A new report from the Friedman Foundation for Educational Choice explores whether parental choice programs lead to onerous public regulations on private schools. In recent years the number of school choice programs have doubled, so the Foundation is providing some much-needed insight into whether those programs are associated with more rules and regulations.
Report author Andrew Catt begins with some wisdom from the Foundation’s namesake, Nobel Prize-winning economist Milton Friedman, who explain back in 1995:
The administration of schools is neither required by the financing of education, nor justifiable in its own right in a predominantly free enterprise society…A far better alternative to political control is to introduce competition in schooling, to give parents a real choice.
Catt tracks private school regulations before and after the enactment of 23 parental choice programs, and he measures and evaluates those regulations, which include rules about teacher certification, curriculum, application policies, financial disclosures, testing, transportation, safety, and paperwork. These are important concerns since private school officials who want to participate in parental school choice programs worry that their schools will be subjected to costly rules that could compromise their academic missions.
Among Catt’s findings is the fact that most private school regulations (62 percent) existed before parental choice programs were enacted. Publicly-funded voucher scholarship programs have the greatest regulatory impact on private schools—especially programs with restricted eligibility. Privately-funded tax-credit scholarship programs had regulatory burden scores five times lower than voucher programs.
Meanwhile, education savings accounts (ESAs) had the least regulatory impact on participating private schools. An ESA allows parents to opt out of public schools and deposit 90 percent of what the state would have spent to educate a child in a public school into an ESA instead that parents can use for private school tuition, tutoring, online courses, and future education expenses such as college.
Based on these findings, Catt makes solid recommendations that preserve accountability without crushing choice schools.
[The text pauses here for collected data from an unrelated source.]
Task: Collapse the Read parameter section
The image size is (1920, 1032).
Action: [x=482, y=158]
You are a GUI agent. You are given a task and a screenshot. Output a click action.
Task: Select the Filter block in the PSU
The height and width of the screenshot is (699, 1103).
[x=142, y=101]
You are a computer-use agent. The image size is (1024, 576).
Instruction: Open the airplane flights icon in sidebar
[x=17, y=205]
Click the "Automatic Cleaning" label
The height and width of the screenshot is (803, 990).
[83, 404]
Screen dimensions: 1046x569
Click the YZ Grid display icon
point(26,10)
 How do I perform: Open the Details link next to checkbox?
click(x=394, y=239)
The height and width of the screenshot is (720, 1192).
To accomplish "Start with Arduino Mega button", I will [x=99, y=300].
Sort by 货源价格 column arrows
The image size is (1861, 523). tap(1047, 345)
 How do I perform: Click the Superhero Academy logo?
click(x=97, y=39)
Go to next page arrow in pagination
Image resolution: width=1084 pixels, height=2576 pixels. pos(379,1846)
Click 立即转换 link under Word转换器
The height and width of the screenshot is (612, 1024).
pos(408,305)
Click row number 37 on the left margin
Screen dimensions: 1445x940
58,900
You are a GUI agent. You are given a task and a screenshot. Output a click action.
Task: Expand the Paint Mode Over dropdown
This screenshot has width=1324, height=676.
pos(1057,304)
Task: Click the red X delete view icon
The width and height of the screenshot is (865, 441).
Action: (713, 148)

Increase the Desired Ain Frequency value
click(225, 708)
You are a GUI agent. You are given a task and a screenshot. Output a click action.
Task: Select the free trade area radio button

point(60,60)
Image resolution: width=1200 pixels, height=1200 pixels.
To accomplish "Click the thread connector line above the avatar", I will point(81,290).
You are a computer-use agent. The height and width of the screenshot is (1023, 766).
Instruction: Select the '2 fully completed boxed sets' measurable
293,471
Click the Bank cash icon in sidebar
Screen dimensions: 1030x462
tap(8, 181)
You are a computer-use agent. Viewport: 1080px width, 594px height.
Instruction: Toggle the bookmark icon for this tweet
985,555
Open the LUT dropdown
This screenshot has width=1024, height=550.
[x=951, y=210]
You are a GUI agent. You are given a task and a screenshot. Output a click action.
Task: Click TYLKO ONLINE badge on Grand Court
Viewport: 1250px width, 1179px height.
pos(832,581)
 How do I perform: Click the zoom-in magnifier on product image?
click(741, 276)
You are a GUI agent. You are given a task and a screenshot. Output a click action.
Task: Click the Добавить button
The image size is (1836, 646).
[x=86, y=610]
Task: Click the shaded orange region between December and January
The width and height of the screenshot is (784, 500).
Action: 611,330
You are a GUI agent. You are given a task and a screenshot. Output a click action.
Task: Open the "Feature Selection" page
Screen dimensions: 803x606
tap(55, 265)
These include not reinventing the wheel by implementing rules already on the books; don’t duplicate rules already in place through private accreditation agencies; identify the additional costs to schools before enacting additional regulations; and allow schools to be reimbursed for any additional administration costs.
Public accountability is an important public policy concern. However, government regulation isn’t the only—or even the best—way to accomplish that goal. Parents empowered to choose their children’s schools are the best accountability measure because if their chosen schools do not meet high academic, safety, and other standards, they are free to take their children and their associated funding elsewhere. Thus parents introduce immediate consequences for schools that succeed, and those that don’t.